Boise police who fired 68 shots at gunman acted in self-defense, report says

Benjamin Christian Barnes, 42, was shot and killed in March 2017 after police said he threatened several people and dogs in the Hulls Gulch area. Barnes fired and killed a family dog before exchanging gunfire with Boise police officers, the Idaho Statesman previously reported.

Now, five years later, the Boise Police Accountability Office has released a four-page investigation report into the shooting that cleared officers of any wrongdoing.

The actions of agents were previously considered “completely justified” by Blaine County District Attorney Jim J. Thomas in October 2017. All shootings by Boise police officers are investigated and reviewed by a prosecutor.

City officials announced last month that they issue press releases when an investigation is completed after the statesman published an article detailing how the bureau, under Director Jesus Jara, released six reports on the Boise Police Department shootings without telling the public.

The Office of Police Accountability also released a report on a suspected carjacking turned vehicle pursuit in October 2020. The report determined that although an officer used “extreme measure” to stop the carjacker’s vehicle, he “acted in a manner consistent with police and BPD procedures,” according to the report. .

On Oct. 27, 2020, a Boise police officer rammed Laithon Dallas Webb’s vehicle head-on with his patrol car to end the pursuit, according to the report. Details were not disclosed until Monday.

Webb also had bandaged gunshot wounds when he arrived at the hospital, but previous press releases and Monday’s report did not reveal how he was shot.

See the body cam video of the shoot here.

The six-page report says an extreme measure – like ramming into a suspect’s car – must have prior permission from the incident commander and is only used when other means have failed or are not practice. The officer, identified as “Officer #7”, asked if he could ram the stolen vehicle. His lieutenant told him to use a pursuit intervention technique, which is used to force a vehicle aside – a less extreme method of stopping a vehicle.

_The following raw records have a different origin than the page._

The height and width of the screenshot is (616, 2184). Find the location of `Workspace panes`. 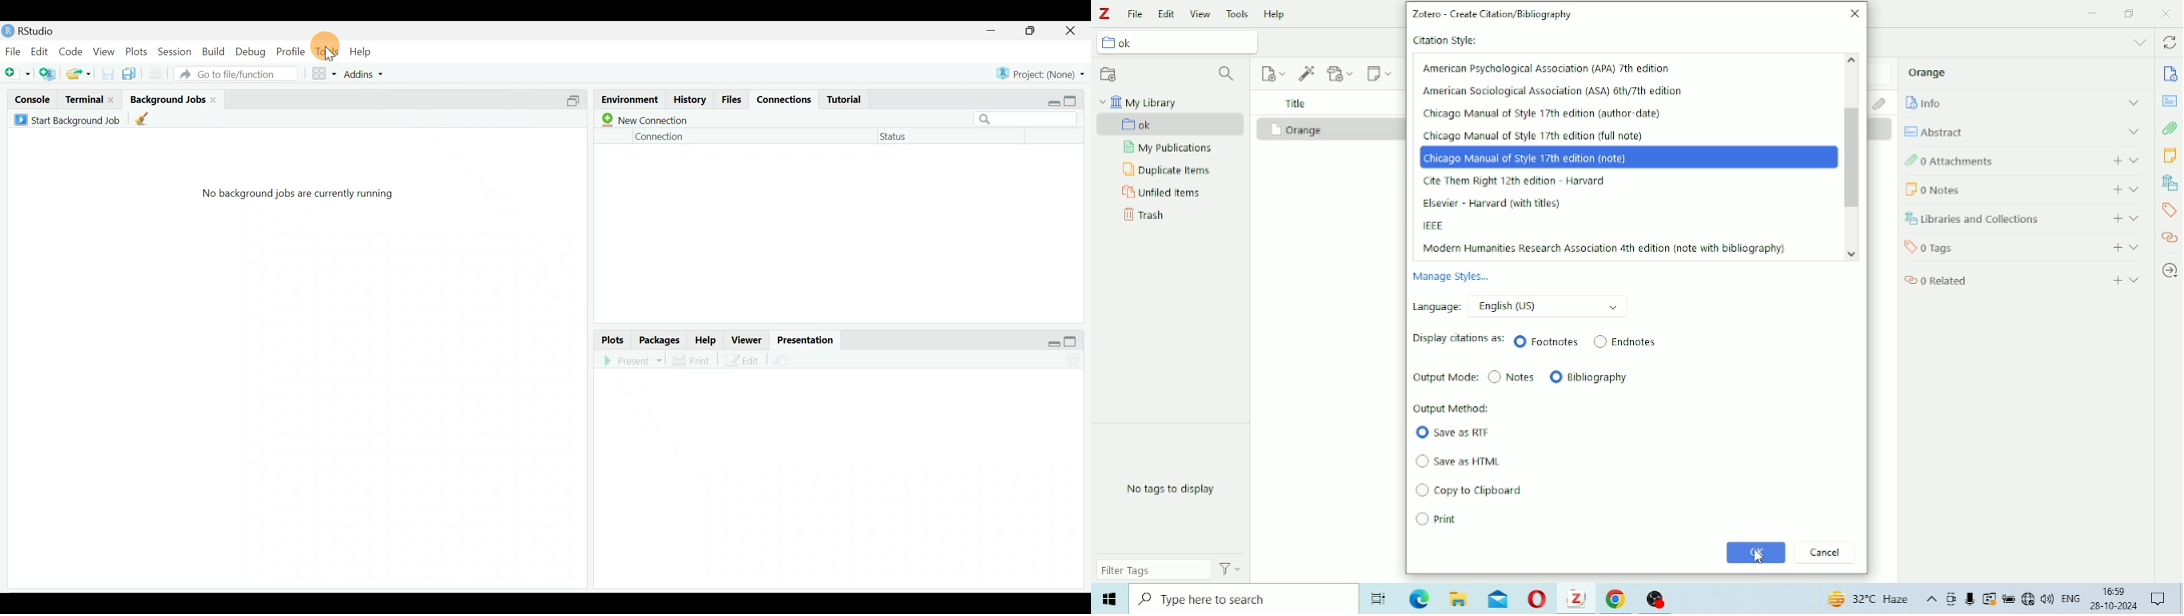

Workspace panes is located at coordinates (325, 74).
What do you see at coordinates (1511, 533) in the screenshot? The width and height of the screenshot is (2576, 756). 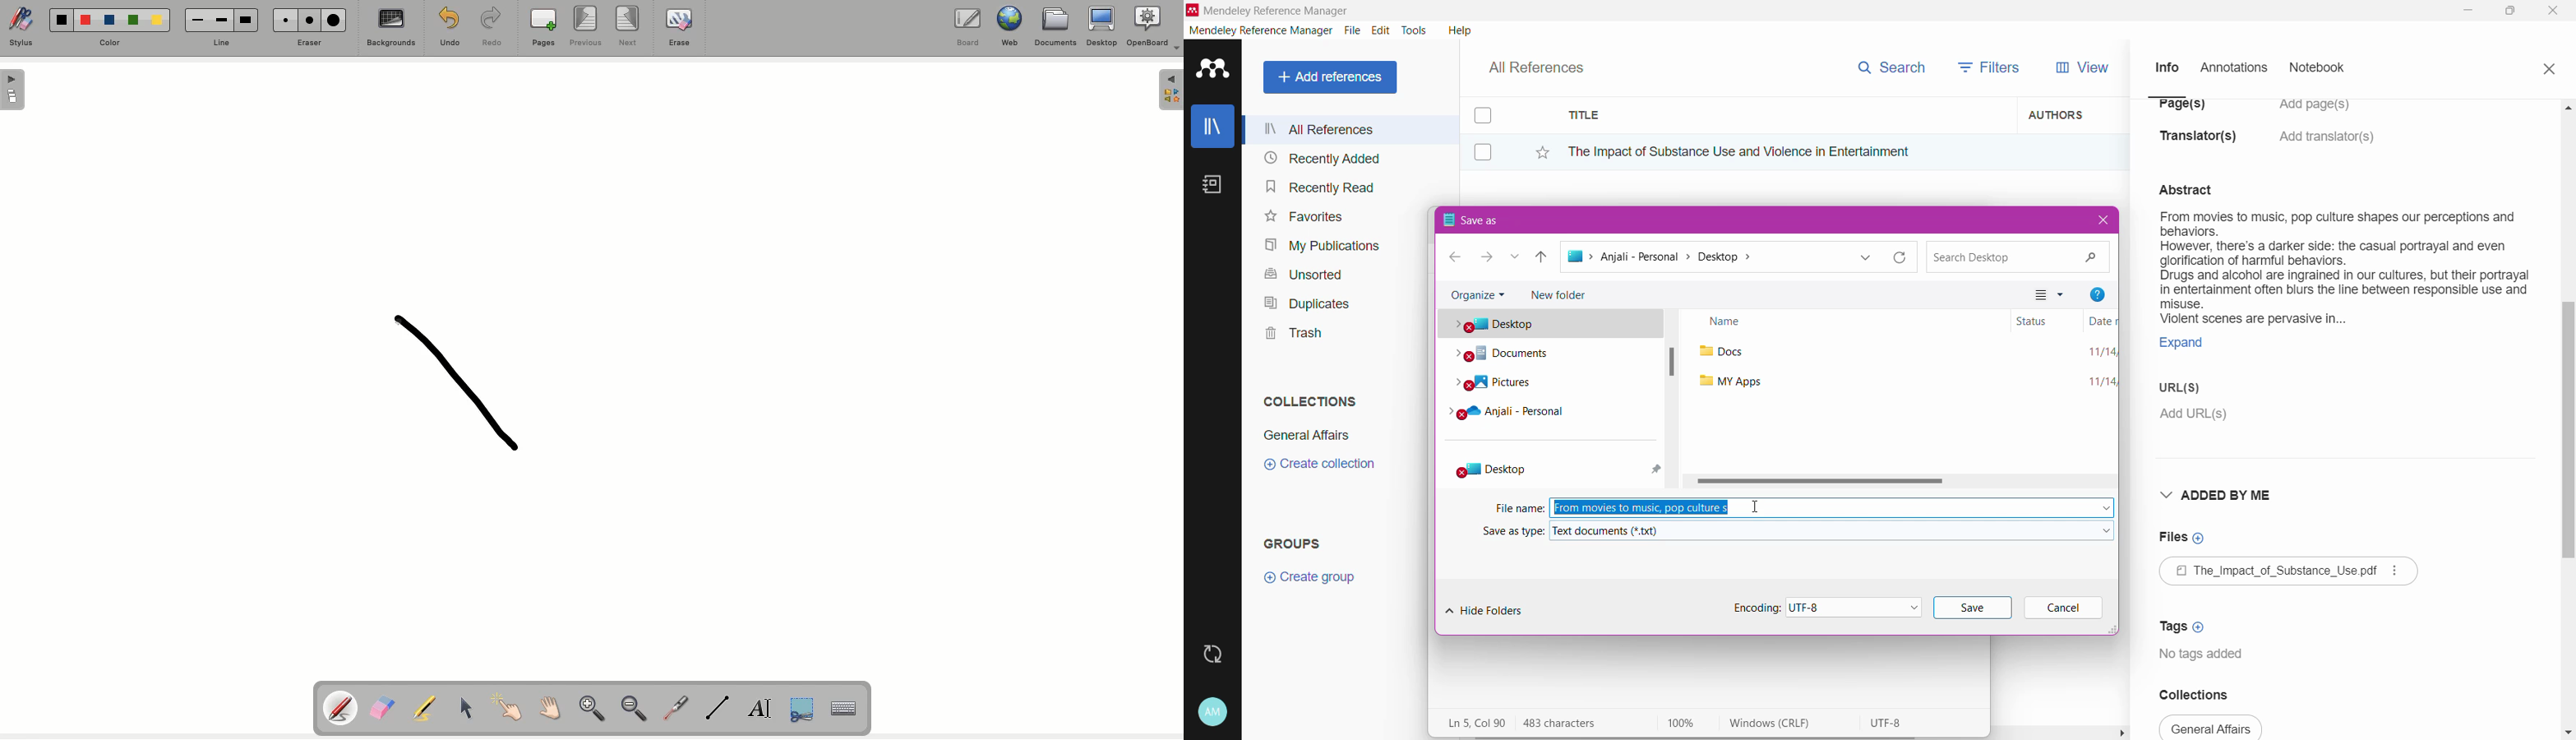 I see `Save as type` at bounding box center [1511, 533].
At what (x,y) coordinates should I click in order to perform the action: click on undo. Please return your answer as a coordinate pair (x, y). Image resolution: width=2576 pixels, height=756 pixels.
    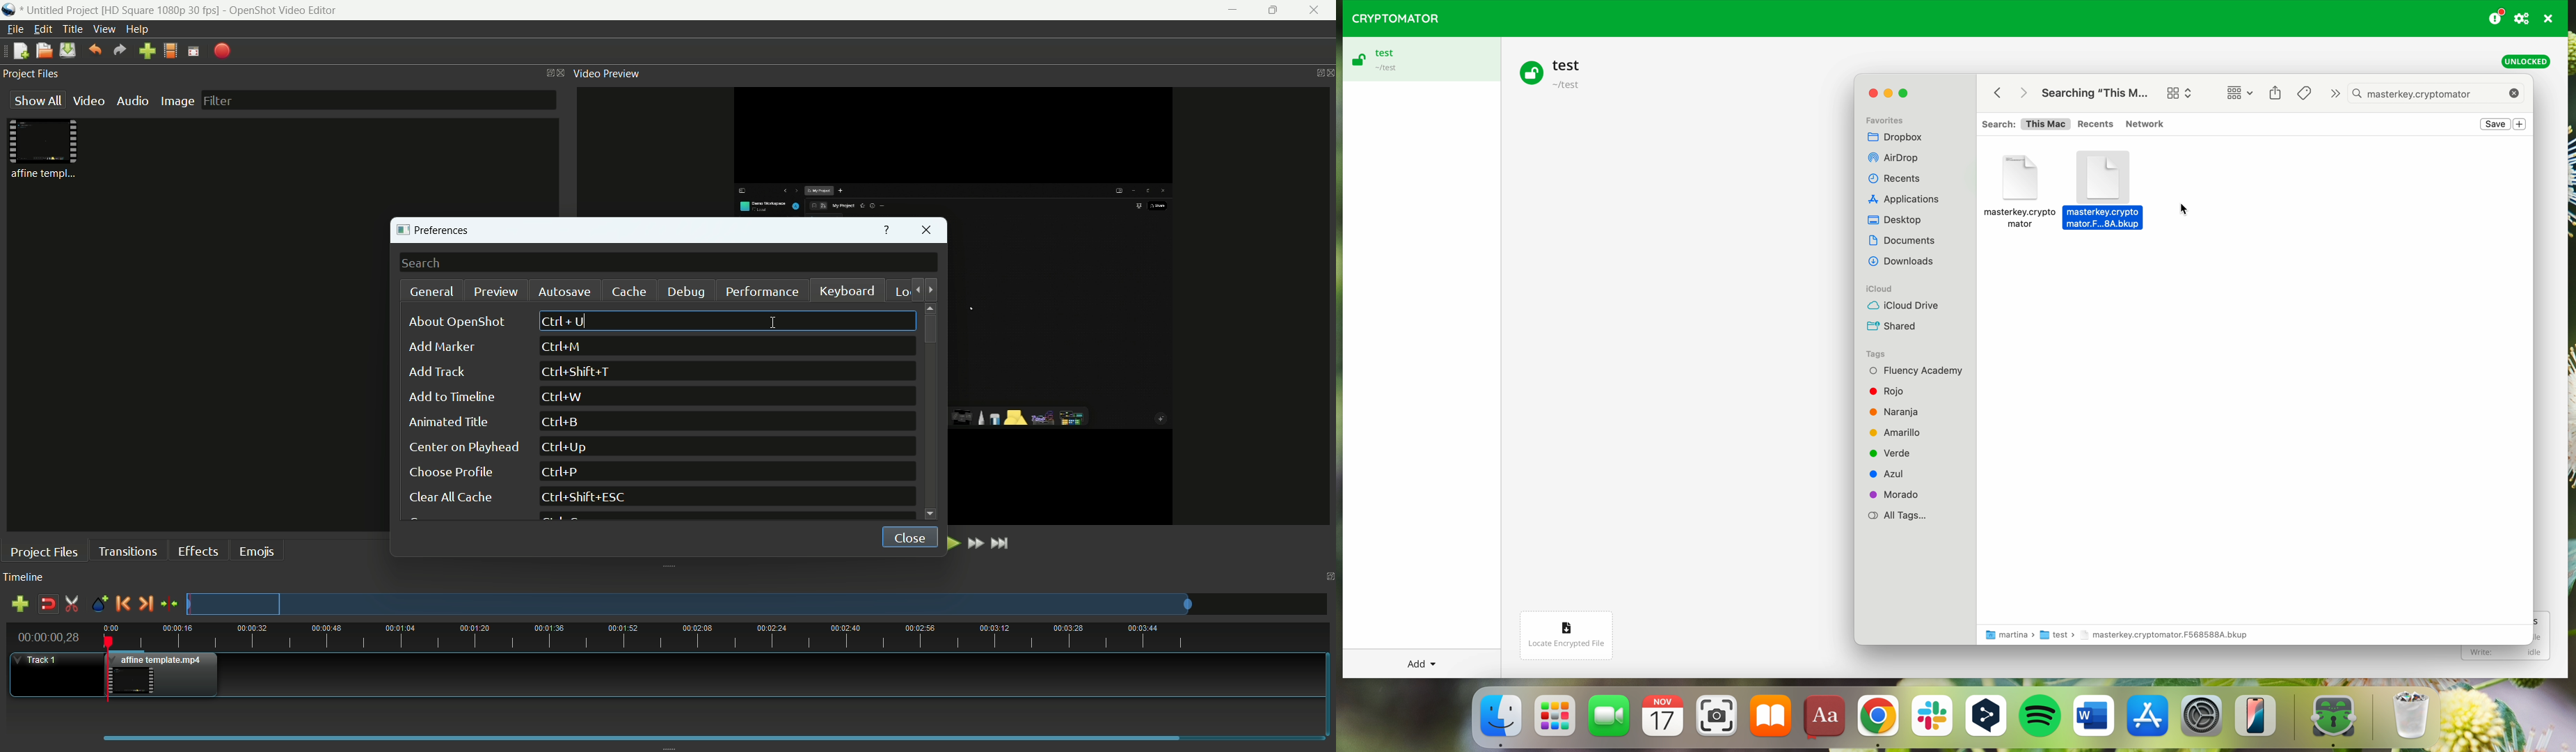
    Looking at the image, I should click on (95, 49).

The officer did not have clearance to ram Webb’s vehicle, but “the conditions he faced with the failure of other methods to arrest the subject, as well as the subject’s refusal to pull over, l ‘left with ramming as the best forced stop option at that time to end the chase,’ according to the report.

The officer was interviewed for the report. During the chase, the officer said he believed shelling was also permitted under the same protocol as a PIT, according to the report. Given Webb’s speed, he thought a PIT maneuver would have fallen under lethal force, the officer said.

Throughout the chase, an officer attempted to use spike bands, but it was unsuccessful. Webb was taken into custody.

The suspects and officers were not named in the reports. The statesman was able to match the details of the reports using the unique circumstances of the two cases.

Jara previously told the Statesman that imprecise reporting was mandatory. The order creating the Office of Accountability requires that no names or identifying information of anyone involved be included.